Unfinished though they might be, each song is a marvelous thing to behold. Their stunning 2016 single "Eclipse," with its cinematic video, might have been one of the most immediate songs on the record, but it's the pulsing "Chalawan," with its guttural howls, fluttering flute-like passages, and driving, hypnotic beats that truly mesmerizes.

6. Purple Disco Machine - “Body Funk” & “Devil In Me” (TIE)
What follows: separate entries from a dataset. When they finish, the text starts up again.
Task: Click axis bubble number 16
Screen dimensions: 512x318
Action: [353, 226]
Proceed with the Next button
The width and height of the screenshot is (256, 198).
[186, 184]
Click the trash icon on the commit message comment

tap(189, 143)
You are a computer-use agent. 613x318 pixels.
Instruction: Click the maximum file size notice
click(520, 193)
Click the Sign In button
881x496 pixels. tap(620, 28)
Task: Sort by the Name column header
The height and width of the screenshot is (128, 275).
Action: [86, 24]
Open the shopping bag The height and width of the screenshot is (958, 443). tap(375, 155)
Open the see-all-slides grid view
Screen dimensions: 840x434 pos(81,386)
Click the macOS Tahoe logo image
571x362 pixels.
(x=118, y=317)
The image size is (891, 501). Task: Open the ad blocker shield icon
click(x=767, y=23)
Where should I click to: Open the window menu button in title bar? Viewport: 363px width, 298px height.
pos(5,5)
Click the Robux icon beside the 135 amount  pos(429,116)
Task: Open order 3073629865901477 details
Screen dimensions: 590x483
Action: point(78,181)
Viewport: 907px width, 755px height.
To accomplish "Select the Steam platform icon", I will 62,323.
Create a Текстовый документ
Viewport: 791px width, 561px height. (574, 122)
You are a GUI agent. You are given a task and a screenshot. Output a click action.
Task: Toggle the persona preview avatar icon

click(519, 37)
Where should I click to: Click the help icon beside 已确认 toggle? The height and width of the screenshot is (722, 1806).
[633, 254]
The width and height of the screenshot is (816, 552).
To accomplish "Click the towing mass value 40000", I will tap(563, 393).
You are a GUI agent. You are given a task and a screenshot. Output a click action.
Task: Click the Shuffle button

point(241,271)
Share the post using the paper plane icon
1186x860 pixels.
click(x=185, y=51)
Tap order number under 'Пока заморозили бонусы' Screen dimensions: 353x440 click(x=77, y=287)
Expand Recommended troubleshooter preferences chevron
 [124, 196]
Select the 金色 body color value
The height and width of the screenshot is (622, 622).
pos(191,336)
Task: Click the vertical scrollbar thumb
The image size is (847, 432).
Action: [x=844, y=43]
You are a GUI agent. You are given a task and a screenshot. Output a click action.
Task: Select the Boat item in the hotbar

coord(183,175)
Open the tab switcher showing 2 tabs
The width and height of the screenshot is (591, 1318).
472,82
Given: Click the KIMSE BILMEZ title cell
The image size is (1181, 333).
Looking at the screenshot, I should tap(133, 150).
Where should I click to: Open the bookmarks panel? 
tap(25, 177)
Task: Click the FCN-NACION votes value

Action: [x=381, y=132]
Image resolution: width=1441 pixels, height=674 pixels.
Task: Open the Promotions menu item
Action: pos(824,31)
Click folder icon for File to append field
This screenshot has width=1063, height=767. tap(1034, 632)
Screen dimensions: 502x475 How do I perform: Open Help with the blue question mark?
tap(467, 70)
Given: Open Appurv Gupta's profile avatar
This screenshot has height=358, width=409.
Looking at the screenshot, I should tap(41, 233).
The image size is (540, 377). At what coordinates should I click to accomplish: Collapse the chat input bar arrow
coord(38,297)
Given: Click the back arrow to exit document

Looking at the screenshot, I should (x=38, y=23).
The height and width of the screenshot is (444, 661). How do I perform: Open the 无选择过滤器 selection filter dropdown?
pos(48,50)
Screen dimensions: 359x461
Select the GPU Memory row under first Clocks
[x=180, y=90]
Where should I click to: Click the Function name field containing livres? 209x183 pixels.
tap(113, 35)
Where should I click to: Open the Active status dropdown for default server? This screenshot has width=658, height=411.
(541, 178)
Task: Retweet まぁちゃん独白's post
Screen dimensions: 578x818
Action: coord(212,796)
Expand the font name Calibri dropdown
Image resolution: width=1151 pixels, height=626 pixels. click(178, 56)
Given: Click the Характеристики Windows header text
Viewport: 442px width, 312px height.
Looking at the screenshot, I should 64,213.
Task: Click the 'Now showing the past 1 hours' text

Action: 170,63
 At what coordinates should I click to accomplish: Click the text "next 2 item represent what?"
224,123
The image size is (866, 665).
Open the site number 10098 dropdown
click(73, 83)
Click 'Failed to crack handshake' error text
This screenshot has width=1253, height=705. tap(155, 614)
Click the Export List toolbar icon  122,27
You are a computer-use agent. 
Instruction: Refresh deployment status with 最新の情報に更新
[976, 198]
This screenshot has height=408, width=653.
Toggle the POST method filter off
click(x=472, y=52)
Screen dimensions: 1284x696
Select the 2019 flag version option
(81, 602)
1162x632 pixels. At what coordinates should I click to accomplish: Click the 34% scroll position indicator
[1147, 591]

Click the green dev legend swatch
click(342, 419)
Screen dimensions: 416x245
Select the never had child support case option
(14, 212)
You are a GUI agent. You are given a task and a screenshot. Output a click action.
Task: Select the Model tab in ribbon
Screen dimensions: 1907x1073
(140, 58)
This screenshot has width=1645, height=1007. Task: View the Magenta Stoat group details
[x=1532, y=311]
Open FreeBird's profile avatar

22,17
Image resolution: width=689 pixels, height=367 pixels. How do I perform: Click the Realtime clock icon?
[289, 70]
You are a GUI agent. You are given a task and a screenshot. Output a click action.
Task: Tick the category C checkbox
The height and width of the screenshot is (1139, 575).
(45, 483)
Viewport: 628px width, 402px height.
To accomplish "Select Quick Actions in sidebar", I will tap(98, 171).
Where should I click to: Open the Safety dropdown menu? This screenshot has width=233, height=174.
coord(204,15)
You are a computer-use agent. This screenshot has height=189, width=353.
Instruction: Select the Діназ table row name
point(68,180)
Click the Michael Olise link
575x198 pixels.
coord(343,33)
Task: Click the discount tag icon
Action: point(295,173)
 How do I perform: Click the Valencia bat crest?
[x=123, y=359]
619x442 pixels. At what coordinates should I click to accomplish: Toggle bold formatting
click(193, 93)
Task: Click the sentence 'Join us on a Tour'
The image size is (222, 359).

Whenever a bevy of guest artists appears on a debut record, it's often best to approach the project with caution. 85% of the time, the collaborative partners either overshadow the proceedings or detract from the vision of the musician whose name is emblazoned across the top of the LP. There are, however, pleasant exceptions to the rule and Tino Piontek's Soulmatic is one of the year's most delightfully cohesive offerings. The Dresden-born Deep Funk innovator, aka Purple Disco Machine, has risen to international status since 2009, releasing one spectacular track and remix after another. It should go without saying that this long-awaited collection, featuring everyone from Kool Keith to Faithless and Boris D'lugosch, is ripe with memorable highlights.

The saucy, soaring "Mistress" shines a spotlight on the stellar pipes of "UK soul hurricane" Hannah Williams. While it might be a crowning moment within the set, its the strutting discofied "Body Funk", and the album's first single, "Devil In Me", that linger long after the record has stopped spinning. The former track with its camptastic fusion of '80s Sylvester gone 1940s military march, and the latter anthem, a soulful stunner that samples the 1968 Stax hit "Private Number", and features the vocal talents of Duane Harden and Joe Killington, feels like an unearthed classic. Without a doubt, the German DJ's debut is one of the best dance records of the year.